Tonight's meditation introduced me to a female image, which I thought would be a softer, warmer personality but she ended up being less compassionate than the scarey looking male I met last night. In contrast she was serious, and represented logic and reason. I asked why it is that I am always worried about "having enough" whether it's food, money, intelligence, patience, health, you name it. The answer was that there were too many times as a child that no one bothered to tell me that I would be OK in times of stress. In those times I had to rely on myself, my intuition and my childlike perception of the situation, which only made me worry more. She also said I have abandonment issues, I'm afraid if I don't have another slice of pizza, it won't be there when I go back, I'll have missed out on having my fair share.
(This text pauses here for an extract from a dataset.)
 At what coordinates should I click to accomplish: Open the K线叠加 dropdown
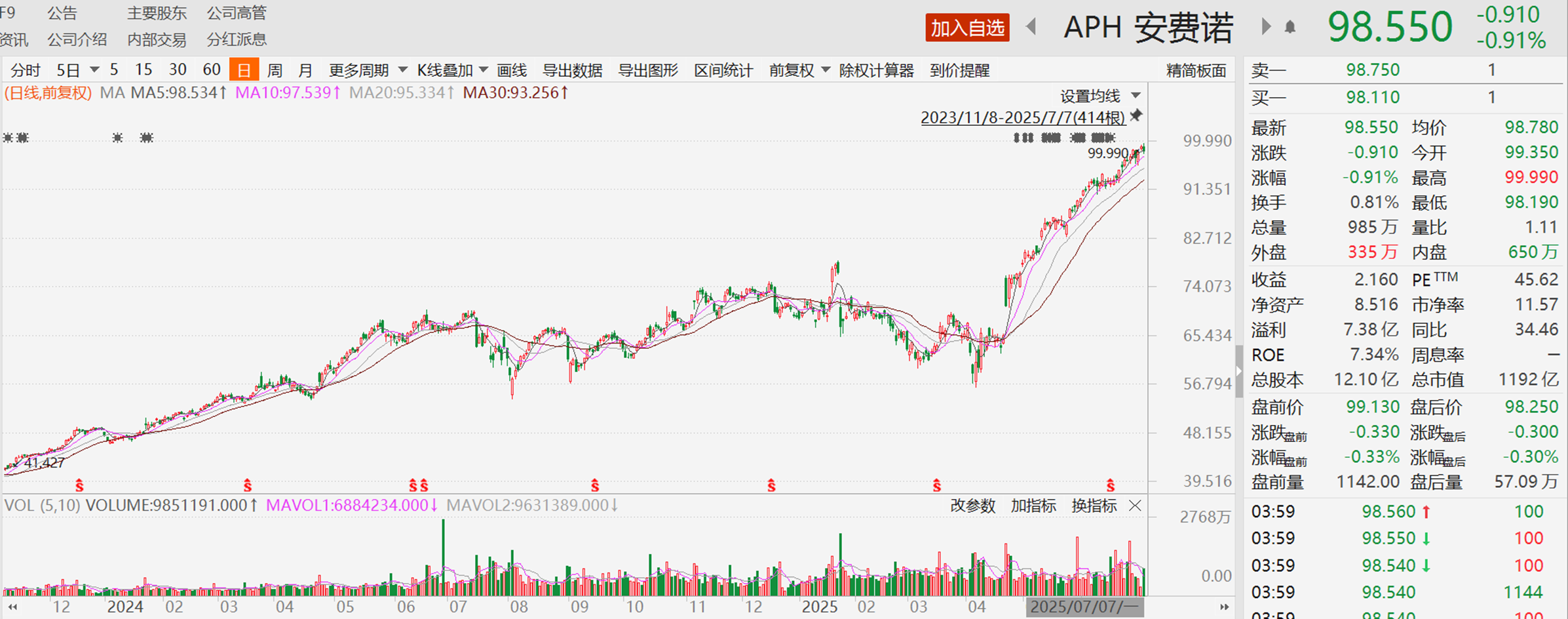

It is the same as my need to buy three sets of headphones because they are on sale this week but they won't be next. There won't be enough of this good thing. It will leave and I'll be sad, disappointed, empty. Alone without it. Her directive was to get rid of what I don't need in life, de-clutter, and give some of my abundance away.
When I asked this female presence why I act irresponsible and selfish she said it is because I am still trying to fix everything for everyone, still waiting for some perfection instead of seeing how perfect our flaws make life.
Pretty heavy stuff I am getting, I am tempted to attribute it to my new bracelet helping me focus deeper, but it could also be because I have a chosen focus to start my meditation, I am leaving the answers in someone else's hands. Of course, I realize these answers are really coming from my own subconscious, and I appreciate having a method to remove the filters I have up in conscious life.
I may not be actively working on my physical body, but my mind is getting stronger.